Reviewed by Ryan Max
Ms. Poppy Bulova—a performer of incredible talent, fame, and self-regard—would not have liked the scene just outside of her recent performance. As happens with the venue-sharing turf, a large crowd of theatergoers was huddled in the lobby, waiting for another show. When the lobby had emptied, only a handful of people remained to see Poppy!: An Enchanted Evening with Poppy Bulova. How could they possibly be so near and still resist the powerful allure of Ms. Bulova? As she makes very clear, she is “much more interesting” than just about anyone else.
The lucky few that remain fill the small tables around her stage, and the intimate, lounge-y atmosphere is all the better for it. For Poppy, any sort of captive audience will do. The fairly bare space (a microphone, a piano, and its player) makes sure that when Poppy enters wrapped in a bright Asian gown, all eyes are on her. After some cursory introductions, she launches into a beguiling hour of stories and songs that detail her very strange life. Her ambiguously accented English (think Paris by way of the Ukraine) has a sweet, disarming quality, so much so that you hardly mind when you are lumped in with “all of the small people…who don’t really matter,” as Poppy so gently puts it.
Lillie Jayne—who, in addition to playing Poppy, also wrote, directed, and produced the show—keeps things lighthearted, even when detailing Poppy’s oddly tragic life (“toddler alcoholism and amphetamine addiction”). She also saves Poppy from being a character of Mel Brooksian (that’s a thing, right?) hyperbole. The engaging interludes between songs—in which Poppy explains her experience of puberty (“I make tits”), the origin of her exotic accent (“an island out in the Atlantic Ocean…Long Island”), and her eventual rise to superstardom in films that don’t exist—blend very organically into the show. Songs may be inspired directly by, say, her proclivity to alcoholism (“I drink to get drunk”) or spring from more obscure sources. Basically, whatever Poppy feels like singing about. And throughout them all, it is the clear disconnect between her view and the reality of her situation that makes the show so ceaselessly charming.
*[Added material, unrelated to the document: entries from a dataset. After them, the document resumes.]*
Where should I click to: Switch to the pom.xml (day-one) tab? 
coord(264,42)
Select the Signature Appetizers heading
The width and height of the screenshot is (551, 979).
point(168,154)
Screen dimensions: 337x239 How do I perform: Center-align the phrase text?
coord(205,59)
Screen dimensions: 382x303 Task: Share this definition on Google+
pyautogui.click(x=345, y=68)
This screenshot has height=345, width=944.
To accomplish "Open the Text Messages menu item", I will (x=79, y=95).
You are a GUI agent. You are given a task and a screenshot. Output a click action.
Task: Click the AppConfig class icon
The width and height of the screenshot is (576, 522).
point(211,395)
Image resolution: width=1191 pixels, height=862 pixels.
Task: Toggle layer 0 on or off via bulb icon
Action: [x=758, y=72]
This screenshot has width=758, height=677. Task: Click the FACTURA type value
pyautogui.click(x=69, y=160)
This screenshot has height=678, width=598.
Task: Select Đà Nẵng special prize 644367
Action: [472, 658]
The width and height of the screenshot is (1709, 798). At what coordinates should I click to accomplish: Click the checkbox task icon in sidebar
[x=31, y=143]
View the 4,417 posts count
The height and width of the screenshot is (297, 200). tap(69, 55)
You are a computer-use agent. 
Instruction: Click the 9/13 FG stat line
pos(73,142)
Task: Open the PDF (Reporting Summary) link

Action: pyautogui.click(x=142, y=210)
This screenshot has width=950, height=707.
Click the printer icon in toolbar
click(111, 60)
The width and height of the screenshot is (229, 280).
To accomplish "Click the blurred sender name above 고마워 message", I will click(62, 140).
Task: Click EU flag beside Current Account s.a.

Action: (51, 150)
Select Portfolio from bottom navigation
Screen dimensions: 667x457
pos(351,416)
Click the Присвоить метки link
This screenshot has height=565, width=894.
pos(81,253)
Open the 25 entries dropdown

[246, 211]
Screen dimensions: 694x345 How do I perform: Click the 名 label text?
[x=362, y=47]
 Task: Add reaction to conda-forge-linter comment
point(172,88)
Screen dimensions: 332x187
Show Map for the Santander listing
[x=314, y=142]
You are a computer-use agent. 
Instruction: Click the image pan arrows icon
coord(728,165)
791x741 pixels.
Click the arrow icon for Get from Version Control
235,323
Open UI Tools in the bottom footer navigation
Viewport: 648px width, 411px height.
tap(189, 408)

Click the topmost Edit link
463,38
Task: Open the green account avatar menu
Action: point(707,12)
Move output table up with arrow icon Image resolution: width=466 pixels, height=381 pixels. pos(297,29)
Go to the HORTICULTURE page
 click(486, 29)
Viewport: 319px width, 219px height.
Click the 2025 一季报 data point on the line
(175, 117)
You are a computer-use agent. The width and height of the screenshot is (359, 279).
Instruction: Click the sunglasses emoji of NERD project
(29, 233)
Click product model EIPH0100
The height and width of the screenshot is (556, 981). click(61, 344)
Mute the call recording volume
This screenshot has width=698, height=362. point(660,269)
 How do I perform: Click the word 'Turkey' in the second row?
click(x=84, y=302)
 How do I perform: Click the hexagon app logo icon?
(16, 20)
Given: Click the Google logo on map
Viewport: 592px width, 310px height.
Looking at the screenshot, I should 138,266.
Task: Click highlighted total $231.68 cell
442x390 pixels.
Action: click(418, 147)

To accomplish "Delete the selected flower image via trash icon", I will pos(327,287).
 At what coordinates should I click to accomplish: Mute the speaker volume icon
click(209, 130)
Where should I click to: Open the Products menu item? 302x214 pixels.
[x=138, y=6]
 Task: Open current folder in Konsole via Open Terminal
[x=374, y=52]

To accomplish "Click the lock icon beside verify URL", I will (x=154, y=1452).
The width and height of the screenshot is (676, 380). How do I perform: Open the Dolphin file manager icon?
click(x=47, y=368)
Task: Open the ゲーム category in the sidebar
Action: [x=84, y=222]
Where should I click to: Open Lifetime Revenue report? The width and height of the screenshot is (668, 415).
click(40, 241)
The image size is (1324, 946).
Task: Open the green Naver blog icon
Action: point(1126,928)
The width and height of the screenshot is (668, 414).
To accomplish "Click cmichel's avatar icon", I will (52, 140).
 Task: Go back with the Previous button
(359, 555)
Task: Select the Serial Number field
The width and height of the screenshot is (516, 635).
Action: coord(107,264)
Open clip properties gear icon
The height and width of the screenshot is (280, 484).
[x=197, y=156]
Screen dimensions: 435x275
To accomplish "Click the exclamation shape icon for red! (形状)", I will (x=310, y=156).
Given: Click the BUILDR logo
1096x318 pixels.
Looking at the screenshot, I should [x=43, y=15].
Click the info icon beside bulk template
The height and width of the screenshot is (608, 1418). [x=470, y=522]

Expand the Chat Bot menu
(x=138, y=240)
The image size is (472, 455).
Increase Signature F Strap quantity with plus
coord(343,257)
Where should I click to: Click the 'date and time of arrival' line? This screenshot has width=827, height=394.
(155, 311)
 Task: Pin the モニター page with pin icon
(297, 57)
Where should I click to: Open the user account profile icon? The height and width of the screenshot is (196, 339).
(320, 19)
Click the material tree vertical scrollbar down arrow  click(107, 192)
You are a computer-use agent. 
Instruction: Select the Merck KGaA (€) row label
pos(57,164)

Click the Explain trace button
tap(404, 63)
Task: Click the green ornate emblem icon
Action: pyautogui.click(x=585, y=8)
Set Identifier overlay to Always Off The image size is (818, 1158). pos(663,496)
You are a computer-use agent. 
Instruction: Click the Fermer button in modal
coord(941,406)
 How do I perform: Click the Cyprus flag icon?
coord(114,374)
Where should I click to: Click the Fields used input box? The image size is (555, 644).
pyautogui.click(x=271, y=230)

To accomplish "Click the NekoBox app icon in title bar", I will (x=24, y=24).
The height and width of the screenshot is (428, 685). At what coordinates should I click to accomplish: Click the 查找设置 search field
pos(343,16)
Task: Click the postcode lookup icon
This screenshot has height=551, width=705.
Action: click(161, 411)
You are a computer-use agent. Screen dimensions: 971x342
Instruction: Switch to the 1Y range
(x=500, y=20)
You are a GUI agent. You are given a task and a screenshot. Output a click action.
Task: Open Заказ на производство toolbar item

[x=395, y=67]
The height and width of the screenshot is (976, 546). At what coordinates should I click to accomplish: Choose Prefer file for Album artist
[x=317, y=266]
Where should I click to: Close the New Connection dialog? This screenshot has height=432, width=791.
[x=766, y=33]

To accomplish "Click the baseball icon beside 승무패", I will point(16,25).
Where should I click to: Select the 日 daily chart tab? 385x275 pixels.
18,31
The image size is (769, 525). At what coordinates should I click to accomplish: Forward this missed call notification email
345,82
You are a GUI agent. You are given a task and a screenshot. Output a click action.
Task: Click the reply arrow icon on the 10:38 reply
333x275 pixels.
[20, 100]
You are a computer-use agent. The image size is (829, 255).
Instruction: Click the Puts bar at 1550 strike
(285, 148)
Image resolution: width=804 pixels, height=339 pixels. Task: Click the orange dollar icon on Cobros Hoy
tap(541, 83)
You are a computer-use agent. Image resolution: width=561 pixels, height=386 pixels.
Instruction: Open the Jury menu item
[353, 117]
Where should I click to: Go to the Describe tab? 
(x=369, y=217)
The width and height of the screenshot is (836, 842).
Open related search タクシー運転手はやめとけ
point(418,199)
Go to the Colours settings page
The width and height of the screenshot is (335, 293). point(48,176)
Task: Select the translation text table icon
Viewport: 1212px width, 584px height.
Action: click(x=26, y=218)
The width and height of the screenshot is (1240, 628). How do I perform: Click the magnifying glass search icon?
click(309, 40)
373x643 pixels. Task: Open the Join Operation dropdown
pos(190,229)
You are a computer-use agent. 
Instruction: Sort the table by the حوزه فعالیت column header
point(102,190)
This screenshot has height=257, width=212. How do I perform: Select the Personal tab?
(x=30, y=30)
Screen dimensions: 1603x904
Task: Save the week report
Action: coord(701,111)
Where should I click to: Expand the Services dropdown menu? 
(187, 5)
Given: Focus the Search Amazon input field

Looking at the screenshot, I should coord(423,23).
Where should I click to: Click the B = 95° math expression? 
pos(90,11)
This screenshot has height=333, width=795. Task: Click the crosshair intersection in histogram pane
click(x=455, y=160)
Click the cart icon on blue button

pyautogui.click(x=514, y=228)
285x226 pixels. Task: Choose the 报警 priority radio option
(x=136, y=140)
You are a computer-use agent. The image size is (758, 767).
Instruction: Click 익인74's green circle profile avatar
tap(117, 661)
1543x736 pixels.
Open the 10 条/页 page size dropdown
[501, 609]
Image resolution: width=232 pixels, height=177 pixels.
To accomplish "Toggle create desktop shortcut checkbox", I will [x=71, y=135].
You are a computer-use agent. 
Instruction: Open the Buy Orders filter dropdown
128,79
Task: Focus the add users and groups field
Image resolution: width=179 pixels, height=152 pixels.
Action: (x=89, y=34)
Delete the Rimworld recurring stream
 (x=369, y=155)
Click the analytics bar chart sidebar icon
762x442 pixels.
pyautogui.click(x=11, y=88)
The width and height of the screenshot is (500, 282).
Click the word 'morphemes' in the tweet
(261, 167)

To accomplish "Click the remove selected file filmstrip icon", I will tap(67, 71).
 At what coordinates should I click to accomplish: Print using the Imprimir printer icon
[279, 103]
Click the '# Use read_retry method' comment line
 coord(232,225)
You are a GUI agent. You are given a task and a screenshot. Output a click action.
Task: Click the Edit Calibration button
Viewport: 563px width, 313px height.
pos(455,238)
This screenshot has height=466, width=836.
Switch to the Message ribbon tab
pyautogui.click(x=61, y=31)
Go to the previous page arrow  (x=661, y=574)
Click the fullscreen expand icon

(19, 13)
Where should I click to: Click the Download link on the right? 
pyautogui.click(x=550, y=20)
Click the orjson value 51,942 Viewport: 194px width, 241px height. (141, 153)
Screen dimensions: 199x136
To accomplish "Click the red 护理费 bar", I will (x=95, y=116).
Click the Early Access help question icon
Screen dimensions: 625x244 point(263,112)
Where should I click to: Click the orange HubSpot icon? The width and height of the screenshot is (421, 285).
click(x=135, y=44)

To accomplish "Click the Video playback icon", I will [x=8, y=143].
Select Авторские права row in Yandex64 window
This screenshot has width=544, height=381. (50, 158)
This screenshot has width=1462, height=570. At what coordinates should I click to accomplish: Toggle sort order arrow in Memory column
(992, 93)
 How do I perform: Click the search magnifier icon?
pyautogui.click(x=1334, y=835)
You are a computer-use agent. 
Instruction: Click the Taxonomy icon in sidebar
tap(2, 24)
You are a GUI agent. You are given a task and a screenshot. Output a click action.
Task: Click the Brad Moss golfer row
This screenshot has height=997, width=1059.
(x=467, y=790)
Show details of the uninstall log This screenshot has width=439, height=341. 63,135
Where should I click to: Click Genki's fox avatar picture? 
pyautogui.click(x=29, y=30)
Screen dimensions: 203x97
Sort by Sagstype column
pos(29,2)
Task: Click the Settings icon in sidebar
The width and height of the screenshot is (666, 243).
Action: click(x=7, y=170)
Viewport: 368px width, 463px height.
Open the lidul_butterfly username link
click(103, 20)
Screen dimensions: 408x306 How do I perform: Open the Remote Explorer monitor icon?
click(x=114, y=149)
The songs that form the backbone of Poppy’s story—tapped out on the piano by her one time lover Fagen Beauregard (a mostly silent Michael O’Dell, who also arranged the music)—consist of simple, catchy melodies. But while the music may be simple and Poppy may be a parody, Ms. Jayne’s voice is legitimately gorgeous. She can alternate from a strong warble on the more rambunctious songs, to an intense Bjork-like whisper on the unexpectedly poignant “Black-Eyed Soldier.”
Toward the end of An Evening with Poppy Bulova, Poppy describes one of her many encounters with obscure (yet impressive, she assures us) Hollywood figures. He tells Poppy that one of her recent shows was awful because it “didn’t seem regretless.” And he is dead on about what makes Poppy so easy to enjoy: it is freeing to surrender your time to someone so sublimely confident and convinced of their own fame and glamour, regardless of whether they deserve to be. She is the beginning and end of the show’s strengths, weaknesses, charm and appeal, and that is why this review will end right where it began: with Ms. Poppy Bulova.
FringeNYC 2009: Poppy!: An Enchanted Evening with Poppy Bulova (1 hour)
CSV Cultural and Education Center, Flamboyan (107 Suffolk St.)